The trickiest thing about teaching high school students the answer to that question was getting them to acknowledge the narrative points that they took for granted.  For example, having a swashbuckling space pirate with the power to cause supernovas might sound cool, but unless she has human concerns like making sure her dog has food, or a fear to use her abilities because she once accidently destroyed a burgeoning planet with sentient life, the story is almost literally all flash.  Initially, nearly all the students were focused on an over-the-top power or “sciency thing,” while ignoring the element that makes readers care. 

So, my favorite writing element I worked to get them to consider was contrast, something they used to devastating effect.  We went through the first issue of Robert Kirkman’s “The Walking Dead” to see how the calm, (relatively) happy times make the forthcoming zombie apocalypse that much more upsetting. 

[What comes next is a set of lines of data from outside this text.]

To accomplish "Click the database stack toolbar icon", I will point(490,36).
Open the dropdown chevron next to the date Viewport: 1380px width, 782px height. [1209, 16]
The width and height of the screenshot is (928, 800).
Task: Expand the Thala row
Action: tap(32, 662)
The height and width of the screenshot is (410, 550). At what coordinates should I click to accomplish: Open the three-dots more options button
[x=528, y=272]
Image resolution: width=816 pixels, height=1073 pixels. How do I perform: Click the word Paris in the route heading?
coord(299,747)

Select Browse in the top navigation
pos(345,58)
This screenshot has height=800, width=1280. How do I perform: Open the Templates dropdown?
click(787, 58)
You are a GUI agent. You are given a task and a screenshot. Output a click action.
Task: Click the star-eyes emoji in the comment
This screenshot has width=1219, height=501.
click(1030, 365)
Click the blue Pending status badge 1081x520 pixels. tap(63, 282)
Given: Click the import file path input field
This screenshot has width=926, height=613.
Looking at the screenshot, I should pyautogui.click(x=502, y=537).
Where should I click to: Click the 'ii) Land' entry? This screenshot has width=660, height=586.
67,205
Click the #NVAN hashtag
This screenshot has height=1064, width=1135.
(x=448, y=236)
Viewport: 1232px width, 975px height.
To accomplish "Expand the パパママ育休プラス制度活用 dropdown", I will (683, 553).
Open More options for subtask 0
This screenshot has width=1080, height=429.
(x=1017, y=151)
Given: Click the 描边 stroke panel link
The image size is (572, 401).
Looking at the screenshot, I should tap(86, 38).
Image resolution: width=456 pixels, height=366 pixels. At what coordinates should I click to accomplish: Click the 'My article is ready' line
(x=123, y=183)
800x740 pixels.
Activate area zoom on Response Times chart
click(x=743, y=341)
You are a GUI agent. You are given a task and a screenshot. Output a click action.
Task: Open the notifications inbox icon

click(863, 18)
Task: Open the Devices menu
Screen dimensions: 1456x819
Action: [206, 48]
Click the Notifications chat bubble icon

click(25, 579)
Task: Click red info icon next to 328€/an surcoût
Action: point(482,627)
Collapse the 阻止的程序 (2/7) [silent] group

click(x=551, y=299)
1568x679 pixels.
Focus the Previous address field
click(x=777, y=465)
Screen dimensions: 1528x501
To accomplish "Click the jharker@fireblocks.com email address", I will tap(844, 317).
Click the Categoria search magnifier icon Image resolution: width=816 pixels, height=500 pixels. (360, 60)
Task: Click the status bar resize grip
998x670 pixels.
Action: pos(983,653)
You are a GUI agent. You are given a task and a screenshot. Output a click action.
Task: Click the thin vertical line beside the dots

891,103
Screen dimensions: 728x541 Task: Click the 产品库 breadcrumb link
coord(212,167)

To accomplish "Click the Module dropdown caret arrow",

In one story, a student wrote about a hellish, fiery apocalypse (obviously, it was delightful).  We spoke about contrasting in more positive elements, so the student added a dream sequence of flowers in a meadow, a concert with glittering bright lights, and a white house in the country with a freshly cut green lawn.  Then she went back to killing off humanity.  Sure enough, her (still slightly worrying) story hit all the harder, and she was thrilled with it.

Effectively, teaching this workshop is just like teaching a first year ENC class but with students who all want to be there.  The happier Chris and I were teaching—the more we nerded out about the stories—the more comfortable the students were trying new things.  Craft was important, but this was also a summer camp, where the expectation is to have fun, so that was always our goal.  When in doubt, put on another YouTube video with Wall-E knockoffs racing through a meteor shower.  High school students love analyzing robots getting blown up.





Justin Piesco is a second year MFA student in Creative Writing at Florida Atlantic University.  He has worked as a Writing Consultant at FAU's Center for Excellence in writing since 2014, and he has taught first-year English since August 2018.  He enjoys teaching and writing as both provide avenues for the gaining and sharing of knowledge.